John Hay suggests in his book The Immortal Wilderness that wilderness is not simply designated areas. Wilderness is the very texture of our true, natural lives, the whole interpenetrating system of things. Hay calls wilderness "the earth's immortal genius." Gary Snyder likens wilderness to the system of planetary intelligence. Wilderness is both the DNA of human culture and the organizing intelligence of planetary life. I don’t think we have properly recognized the Wilderness Act’s truly incredible significance as a major sociopolitical step toward something like a land ethic. I don’t think we have properly recognized the Wilderness Act’s significance as an extension of ethical regard to the whole of life. I think designated wilderness is like an ethical womb space for the gestation of a land ethic. I think designated wilderness is like the turning point in human being’s relation with our home planet. In deciding that there are some places we are going to leave alone to be themselves, we have created an ethical space in which we can re-find ourselves in our true and proper role, as my father described it, as members of the whole interdependent community of life on Earth that derives its life from the Sun.
Working for wilderness is a great challenge that demands passion and commitment and patience.

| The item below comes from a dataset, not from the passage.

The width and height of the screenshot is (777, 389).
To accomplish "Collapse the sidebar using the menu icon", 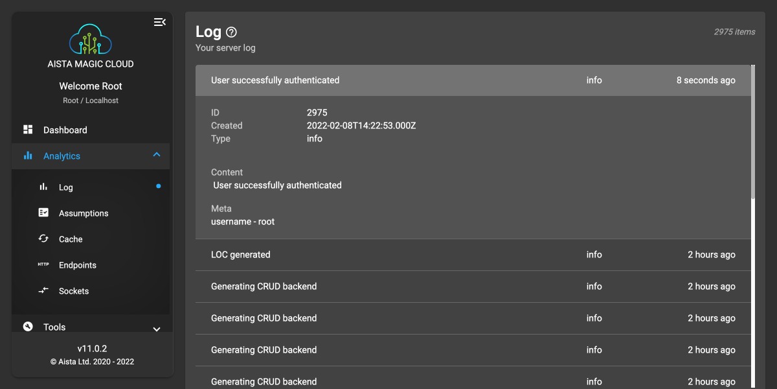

Aldo Leopold's patient and astute ecological observations were driven by passion. Passion forged them into a philosophy. Read or re-read his books. Robert Marshall rallied a spirited grassroots band of wilderness defenders. Rejoin those ranks. Rachel Carson studied buckets of sea water, teaching herself to write all along, and eventually wrote Silent Spring, the book that questioned the effluents of our affluence and changed American life forever. Emulate Rachel Carson.
Ours is an errand into the West Virginia wilderness that none of us here tonight will see completed. Because we are working for eternity. Ally yourself with hope. Remember Ron Hardway writing in 1975 of your historic wilderness campaigns, "We have come of age as an organization.." Yes, we have a wilderness genealogy. We are working for eternity - and the Cranberry Backcountry campaign only took 12 years. We are working for eternity – and the Wilderness Act campaign took only nine years. This is like a relay race, isn't it? Bob Marshall, Aldo Leopold, Olaus Murie, and Howard Zahniser did not live to see the Congress pass and the president sign the Wilderness Act. In fact, my father once said that creating a National Wilderness Preservation System was not even as important in itself as the fact that so many of us would one day take that step together. That step is now a 37-year journey-and the West Virginia Highlands Conservancy was in the thick of it by 1967. So I challenge us, wilderness is our roots. Wilderness is our genealogy. Who else but the West Virginia Highlands Conservancy can and will do it here in West Virginia? We have wilderness in the blood. Let’s go and re-imagine more designated wilderness on the land.
Ed Zahniser is the youngest child of Howard Zahniser, the chief architect of the Wilderness Act of 1964. Ed lives in Shepherdstown, WV, with his wife Christine Duewel and their son Eric Duewel-Zahniser. Another son, Justin Duewel-Zahniser attends West Virginia University. Ed has worked with the publications group of the National Park Service since 1977 in Harpers Ferry, WV. He edited Where Wilderness Preservation Began: Adirondack Writings of Howard Zahniser (North Country Books, 1992) and is the author of three books of poems, The Ultimate Double Play (1974), The Way to Heron Mountain (1984) and A Calendar of Worship (1994). He was the contributing editor of and a contributing author to the North American Book of Trees (1995) published by the trade division of Readers Digest Books. He is also the author and/or editor of several official National Park Handbooks.